For those outside Sydney, the New South Wales state government recently opened a new spaghetti intersection just west of Sydney’s Central Business District.
It was supposed to solve traffic. Instead, it’s turned into a giant car park:
"For the third straight day, motorists and bus passengers endured bumper-to-bumper traffic on the City West Link and Victoria Road. A trip from Haberfield to the Anzac Bridge on the City West Link averaged an agonising 44 minutes in the morning peak on Wednesday.
"Several months ago, Transport for NSW’s modelling had suggested traffic from the interchange would add only five to 10 minutes to trips on Victoria Road through Drummoyne and over the Iron Cove Bridge during morning peaks.
“Those travel delays have now blown out.”

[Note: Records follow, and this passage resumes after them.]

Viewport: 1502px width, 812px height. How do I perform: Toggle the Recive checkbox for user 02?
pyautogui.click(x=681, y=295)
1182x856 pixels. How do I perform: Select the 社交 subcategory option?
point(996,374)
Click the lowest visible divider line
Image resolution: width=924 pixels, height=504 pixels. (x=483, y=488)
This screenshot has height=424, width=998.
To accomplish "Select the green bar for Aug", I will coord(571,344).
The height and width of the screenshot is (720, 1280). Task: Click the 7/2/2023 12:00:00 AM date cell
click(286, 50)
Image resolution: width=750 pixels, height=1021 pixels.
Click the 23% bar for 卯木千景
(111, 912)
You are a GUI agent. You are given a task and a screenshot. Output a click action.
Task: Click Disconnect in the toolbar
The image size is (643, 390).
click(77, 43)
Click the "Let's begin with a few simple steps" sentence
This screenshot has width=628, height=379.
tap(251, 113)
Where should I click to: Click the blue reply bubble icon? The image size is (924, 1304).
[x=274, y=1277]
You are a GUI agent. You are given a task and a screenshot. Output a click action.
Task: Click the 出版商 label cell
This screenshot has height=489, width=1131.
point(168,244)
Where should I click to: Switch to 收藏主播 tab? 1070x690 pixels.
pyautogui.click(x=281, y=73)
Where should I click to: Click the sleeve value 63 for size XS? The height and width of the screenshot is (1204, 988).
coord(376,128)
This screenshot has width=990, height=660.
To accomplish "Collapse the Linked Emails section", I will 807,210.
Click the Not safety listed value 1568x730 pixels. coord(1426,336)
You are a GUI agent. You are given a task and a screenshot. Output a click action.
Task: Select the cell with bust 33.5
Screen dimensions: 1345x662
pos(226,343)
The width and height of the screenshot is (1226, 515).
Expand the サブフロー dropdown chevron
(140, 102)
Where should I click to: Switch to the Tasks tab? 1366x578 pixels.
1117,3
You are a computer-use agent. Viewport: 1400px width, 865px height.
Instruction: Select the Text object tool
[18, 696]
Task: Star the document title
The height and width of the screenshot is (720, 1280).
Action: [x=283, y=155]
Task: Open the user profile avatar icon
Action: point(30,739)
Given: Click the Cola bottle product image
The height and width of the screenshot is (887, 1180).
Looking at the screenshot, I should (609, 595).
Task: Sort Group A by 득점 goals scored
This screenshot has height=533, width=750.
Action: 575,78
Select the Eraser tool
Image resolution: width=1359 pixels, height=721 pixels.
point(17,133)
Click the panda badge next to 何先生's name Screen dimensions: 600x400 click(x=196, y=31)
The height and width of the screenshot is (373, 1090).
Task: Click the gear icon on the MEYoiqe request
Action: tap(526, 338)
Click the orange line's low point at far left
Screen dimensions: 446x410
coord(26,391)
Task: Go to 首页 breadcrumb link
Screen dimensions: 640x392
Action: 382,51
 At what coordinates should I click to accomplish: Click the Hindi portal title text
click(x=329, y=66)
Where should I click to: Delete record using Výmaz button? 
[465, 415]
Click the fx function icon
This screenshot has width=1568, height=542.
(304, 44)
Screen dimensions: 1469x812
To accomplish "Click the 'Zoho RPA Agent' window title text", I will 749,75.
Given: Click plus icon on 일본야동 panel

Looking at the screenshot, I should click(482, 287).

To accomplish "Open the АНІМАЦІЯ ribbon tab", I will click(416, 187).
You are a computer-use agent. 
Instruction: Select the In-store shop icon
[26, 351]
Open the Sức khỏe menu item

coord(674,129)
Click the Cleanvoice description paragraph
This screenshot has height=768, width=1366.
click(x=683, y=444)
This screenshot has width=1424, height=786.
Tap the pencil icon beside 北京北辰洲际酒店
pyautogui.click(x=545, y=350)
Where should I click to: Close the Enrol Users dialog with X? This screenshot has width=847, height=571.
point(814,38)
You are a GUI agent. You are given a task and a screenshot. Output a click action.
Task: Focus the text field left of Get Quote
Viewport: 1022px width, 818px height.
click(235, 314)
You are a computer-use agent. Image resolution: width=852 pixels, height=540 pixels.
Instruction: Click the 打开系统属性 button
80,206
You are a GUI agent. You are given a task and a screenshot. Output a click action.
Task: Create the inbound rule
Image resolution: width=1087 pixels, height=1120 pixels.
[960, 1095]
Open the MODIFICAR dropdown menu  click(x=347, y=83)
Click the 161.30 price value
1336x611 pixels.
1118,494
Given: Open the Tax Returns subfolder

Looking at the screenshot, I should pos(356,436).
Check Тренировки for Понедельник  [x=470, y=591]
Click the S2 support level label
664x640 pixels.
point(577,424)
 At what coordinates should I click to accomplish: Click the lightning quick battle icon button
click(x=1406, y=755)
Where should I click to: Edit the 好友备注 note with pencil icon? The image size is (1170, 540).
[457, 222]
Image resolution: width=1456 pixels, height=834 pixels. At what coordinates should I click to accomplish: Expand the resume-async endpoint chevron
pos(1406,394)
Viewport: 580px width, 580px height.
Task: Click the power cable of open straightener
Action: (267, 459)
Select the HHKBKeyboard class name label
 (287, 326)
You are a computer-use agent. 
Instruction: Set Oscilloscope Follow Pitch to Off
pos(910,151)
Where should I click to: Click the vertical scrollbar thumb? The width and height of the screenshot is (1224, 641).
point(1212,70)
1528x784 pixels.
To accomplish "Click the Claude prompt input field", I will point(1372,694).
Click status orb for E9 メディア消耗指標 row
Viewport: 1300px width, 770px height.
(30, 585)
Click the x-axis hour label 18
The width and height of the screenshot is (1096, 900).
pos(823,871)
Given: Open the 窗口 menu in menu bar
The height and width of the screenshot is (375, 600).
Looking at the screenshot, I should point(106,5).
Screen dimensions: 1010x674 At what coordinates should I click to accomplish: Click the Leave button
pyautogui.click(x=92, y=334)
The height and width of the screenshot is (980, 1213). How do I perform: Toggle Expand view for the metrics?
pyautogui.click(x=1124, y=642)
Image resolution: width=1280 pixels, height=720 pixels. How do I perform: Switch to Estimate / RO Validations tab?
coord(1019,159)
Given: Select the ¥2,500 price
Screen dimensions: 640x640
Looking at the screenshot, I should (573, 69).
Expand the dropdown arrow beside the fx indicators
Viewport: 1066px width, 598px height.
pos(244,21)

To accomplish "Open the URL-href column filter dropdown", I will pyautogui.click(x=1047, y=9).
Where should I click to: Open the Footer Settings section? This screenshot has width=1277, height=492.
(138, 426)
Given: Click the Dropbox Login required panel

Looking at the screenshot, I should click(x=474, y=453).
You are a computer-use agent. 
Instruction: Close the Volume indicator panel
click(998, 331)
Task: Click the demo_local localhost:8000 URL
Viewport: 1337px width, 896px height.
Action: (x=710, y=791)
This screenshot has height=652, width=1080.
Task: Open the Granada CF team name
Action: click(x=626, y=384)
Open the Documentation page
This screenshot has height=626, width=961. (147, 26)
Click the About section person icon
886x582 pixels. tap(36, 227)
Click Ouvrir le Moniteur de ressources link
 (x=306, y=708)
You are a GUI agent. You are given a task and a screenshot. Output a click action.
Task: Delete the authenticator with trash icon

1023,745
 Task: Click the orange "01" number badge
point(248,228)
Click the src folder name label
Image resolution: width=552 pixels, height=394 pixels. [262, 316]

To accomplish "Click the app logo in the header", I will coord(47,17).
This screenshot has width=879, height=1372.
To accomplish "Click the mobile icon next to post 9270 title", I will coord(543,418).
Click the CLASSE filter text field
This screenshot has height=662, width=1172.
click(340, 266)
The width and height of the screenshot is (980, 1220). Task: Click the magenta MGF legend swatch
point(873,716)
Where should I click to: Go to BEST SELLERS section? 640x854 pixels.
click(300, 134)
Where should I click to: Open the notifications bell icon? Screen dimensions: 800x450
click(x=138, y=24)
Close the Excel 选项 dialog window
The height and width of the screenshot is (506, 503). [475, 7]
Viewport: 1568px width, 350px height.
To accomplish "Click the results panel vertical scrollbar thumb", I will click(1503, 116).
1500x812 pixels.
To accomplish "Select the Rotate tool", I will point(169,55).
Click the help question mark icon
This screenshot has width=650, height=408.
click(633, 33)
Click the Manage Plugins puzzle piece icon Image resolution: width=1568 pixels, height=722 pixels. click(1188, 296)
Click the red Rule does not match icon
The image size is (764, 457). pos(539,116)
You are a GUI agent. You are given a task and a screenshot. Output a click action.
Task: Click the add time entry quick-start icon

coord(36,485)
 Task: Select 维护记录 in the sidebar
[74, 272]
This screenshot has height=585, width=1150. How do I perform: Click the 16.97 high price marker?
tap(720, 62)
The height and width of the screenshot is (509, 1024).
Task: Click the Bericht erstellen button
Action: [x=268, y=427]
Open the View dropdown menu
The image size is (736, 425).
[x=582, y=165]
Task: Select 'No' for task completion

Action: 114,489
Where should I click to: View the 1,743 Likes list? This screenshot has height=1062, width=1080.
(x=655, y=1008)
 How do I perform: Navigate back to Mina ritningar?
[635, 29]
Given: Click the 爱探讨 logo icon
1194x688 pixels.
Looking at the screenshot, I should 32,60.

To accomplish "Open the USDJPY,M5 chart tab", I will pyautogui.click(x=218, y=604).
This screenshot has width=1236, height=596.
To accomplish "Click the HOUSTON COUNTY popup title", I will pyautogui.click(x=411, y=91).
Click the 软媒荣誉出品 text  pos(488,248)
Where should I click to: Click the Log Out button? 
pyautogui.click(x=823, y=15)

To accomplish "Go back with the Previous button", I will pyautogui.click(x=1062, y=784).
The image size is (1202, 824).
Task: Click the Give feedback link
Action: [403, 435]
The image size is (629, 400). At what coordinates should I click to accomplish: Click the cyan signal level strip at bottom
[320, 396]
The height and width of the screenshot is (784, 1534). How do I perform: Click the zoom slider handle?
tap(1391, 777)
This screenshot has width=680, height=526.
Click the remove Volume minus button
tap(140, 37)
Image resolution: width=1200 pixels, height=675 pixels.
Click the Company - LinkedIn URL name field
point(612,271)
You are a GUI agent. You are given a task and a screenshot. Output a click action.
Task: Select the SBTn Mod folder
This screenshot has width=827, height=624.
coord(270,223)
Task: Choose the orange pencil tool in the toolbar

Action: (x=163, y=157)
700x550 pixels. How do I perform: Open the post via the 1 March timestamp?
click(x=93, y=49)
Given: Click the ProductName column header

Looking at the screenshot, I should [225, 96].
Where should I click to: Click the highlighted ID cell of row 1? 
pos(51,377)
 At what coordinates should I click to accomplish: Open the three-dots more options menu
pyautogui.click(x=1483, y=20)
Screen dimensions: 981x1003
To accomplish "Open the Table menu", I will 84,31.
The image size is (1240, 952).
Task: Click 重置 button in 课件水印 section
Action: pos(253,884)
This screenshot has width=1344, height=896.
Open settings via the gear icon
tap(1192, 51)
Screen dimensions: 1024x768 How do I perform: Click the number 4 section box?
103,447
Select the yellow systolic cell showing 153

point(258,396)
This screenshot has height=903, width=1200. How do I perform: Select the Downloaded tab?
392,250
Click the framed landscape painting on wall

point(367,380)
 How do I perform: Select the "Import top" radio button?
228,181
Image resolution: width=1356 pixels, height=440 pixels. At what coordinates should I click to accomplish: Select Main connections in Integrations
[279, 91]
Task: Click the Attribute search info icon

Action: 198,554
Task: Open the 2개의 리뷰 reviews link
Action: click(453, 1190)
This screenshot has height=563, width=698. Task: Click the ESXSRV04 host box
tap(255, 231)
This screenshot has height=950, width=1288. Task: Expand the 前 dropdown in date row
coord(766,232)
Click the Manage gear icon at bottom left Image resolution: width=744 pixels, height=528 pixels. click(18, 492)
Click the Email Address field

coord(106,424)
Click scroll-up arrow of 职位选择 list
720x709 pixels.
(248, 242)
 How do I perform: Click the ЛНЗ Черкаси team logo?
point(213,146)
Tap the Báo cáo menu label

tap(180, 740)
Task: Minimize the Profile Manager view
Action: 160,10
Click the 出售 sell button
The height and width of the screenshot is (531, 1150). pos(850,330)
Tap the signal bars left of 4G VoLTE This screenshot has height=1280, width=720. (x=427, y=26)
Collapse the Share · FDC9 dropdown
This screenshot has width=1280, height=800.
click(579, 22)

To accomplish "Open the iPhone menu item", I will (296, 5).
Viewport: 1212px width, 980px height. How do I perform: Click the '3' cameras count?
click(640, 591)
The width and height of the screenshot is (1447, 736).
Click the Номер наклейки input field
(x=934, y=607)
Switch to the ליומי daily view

So what do motorists say when their shiny new road that was supposed to solve traffic instead turns into a massive traffic jam?
‘Dude! Just one more lane!’
From the article:
"[Roads Minister John] Graham and his Transport boss Josh Murray appear reluctant to do what many motorists reckon is the obvious solution.
“That is, add lanes or make changes at the pinch-points that are causing the pain. A three-lane to one merge point from Victoria Road onto the Anzac Bridge, along with two lanes merging into one on the City West Link, are proving to be painful bottlenecks.”
#roads #traffic #cars @fuck_cars @sydneytrains @urbanism #urbanism #UrbanPlanning #motorways #fuckcars
@ajsadauskas @fuck_cars @sydneytrains @urbanism There is a specific CATEGORY of threat to humanity’s operations, that needs systematic countering:
The counter-intuitive.
Things like “add more roads, they’ll de-congest” are *natural* assumptions, and *wrong*.
But there are many counter-intuitive things,
and it is *incompetent* to pretend that every manager, authority, whatever, everywhere, is going to somehow, magically, independently discover that they are counter-intuitive & need to be managed *backwards* to one’s unconscious “reasoning”.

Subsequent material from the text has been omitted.